To do:
Transcribe the listing verbatim. Do not carry over any pictures.

Given records:
════════════════

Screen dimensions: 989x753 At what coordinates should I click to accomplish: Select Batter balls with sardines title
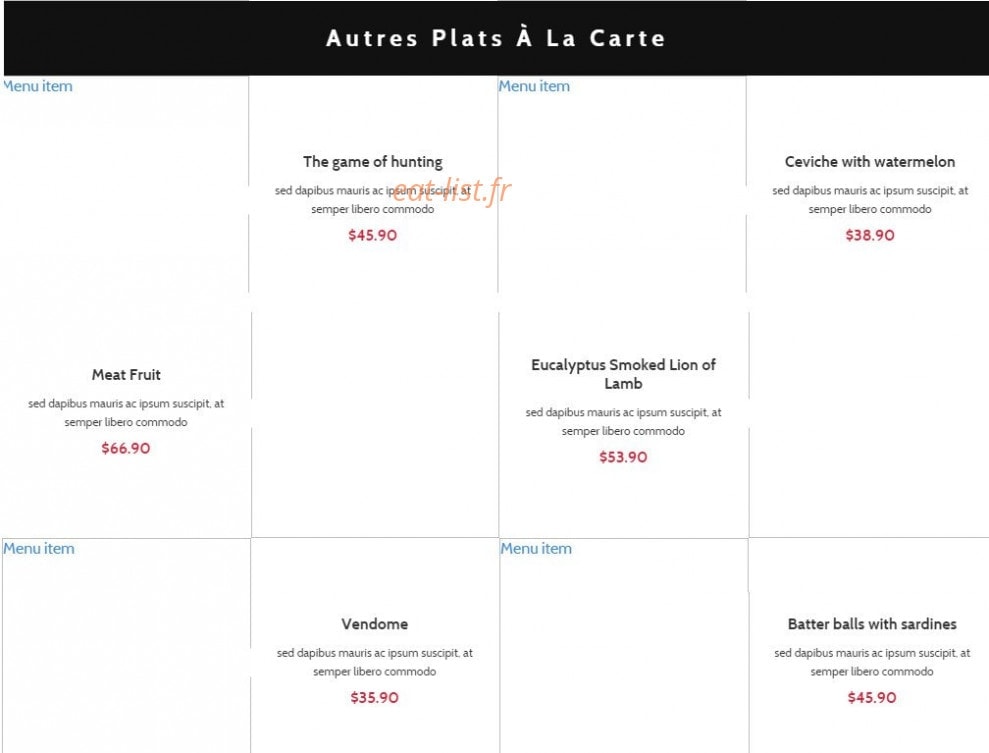coord(872,624)
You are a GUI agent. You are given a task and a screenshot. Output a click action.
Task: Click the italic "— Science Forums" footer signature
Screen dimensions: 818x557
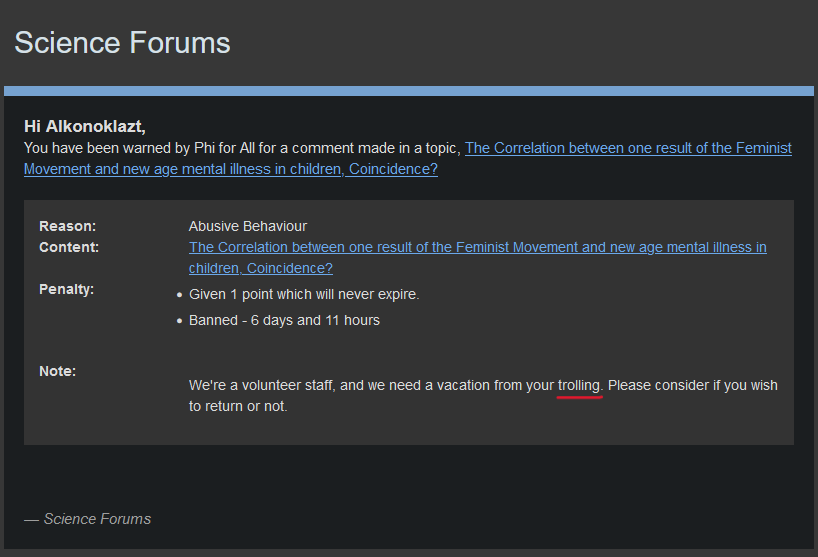click(x=88, y=519)
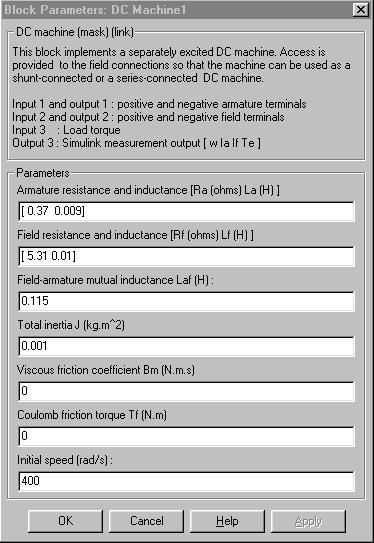Focus the armature resistance field showing 0.37 0.009
The width and height of the screenshot is (374, 543).
(186, 211)
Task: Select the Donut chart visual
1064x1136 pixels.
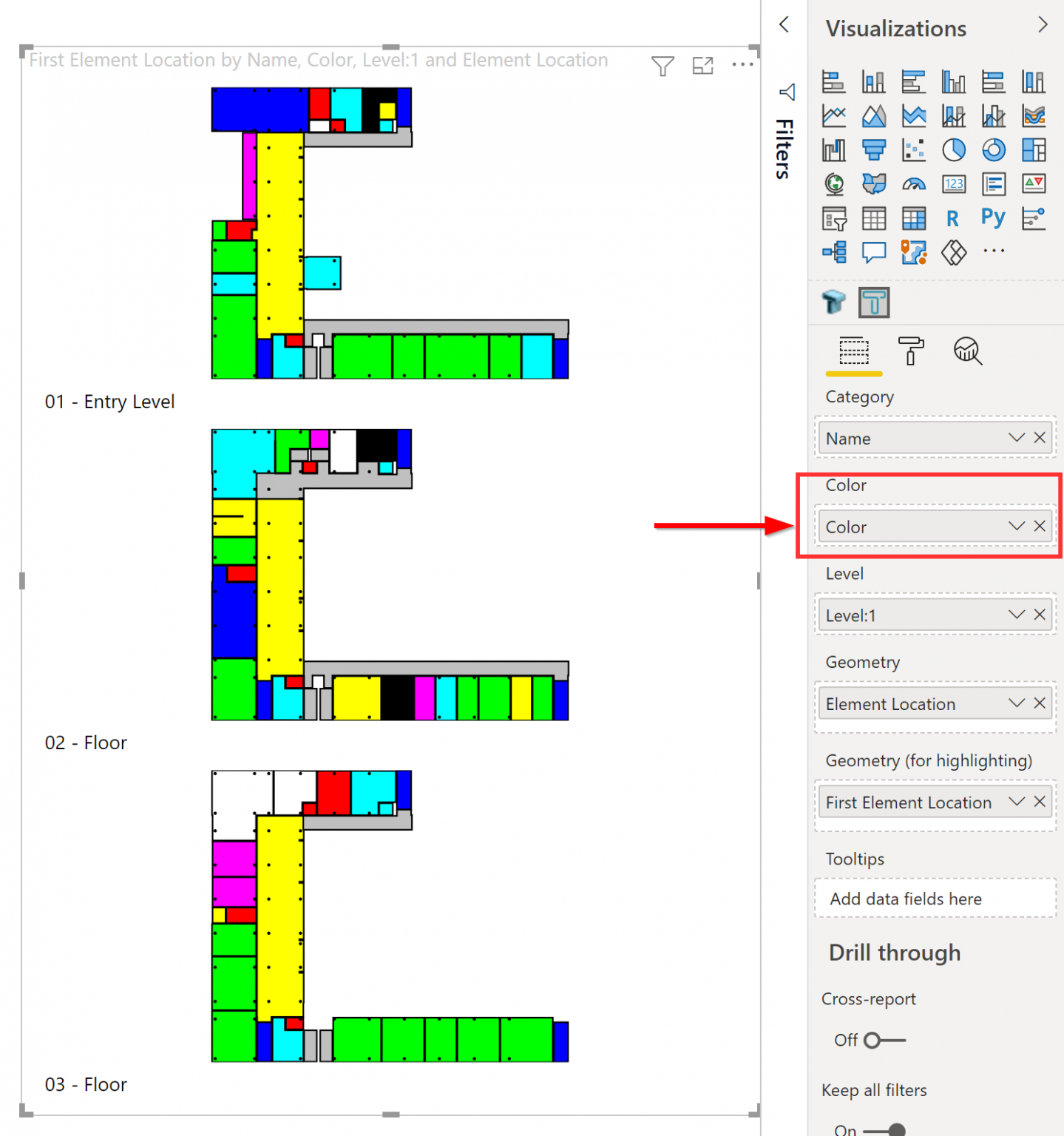Action: pyautogui.click(x=993, y=150)
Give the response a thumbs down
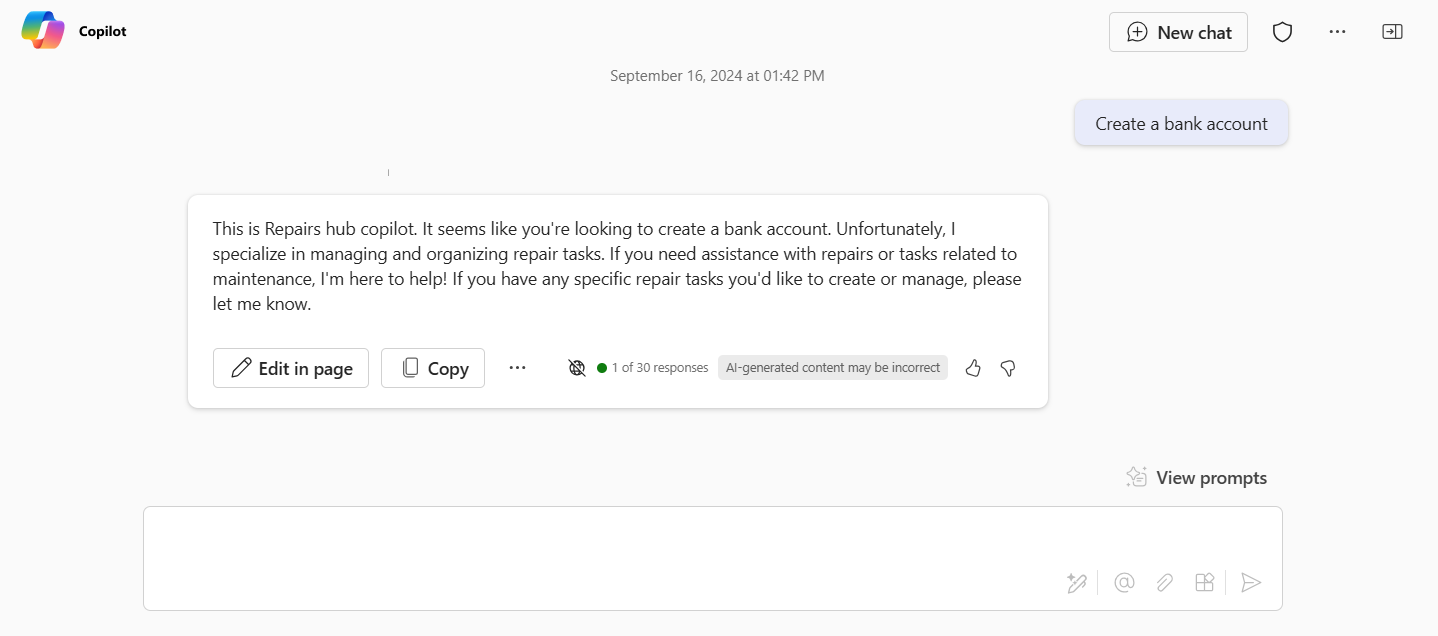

════════════════

Answer for this exercise:
Screen dimensions: 989x753 At what coordinates should I click to accomplish: Select Batter balls with sardines title
coord(872,624)
You are a GUI agent. You are given a task and a screenshot. Output a click action.
Task: Click the italic "— Science Forums" footer signature
Screen dimensions: 818x557
click(x=88, y=519)
Focus the armature resistance field showing 0.37 0.009
The width and height of the screenshot is (374, 543).
(186, 211)
Task: Select the Donut chart visual
1064x1136 pixels.
Action: pyautogui.click(x=993, y=150)
Give the response a thumbs down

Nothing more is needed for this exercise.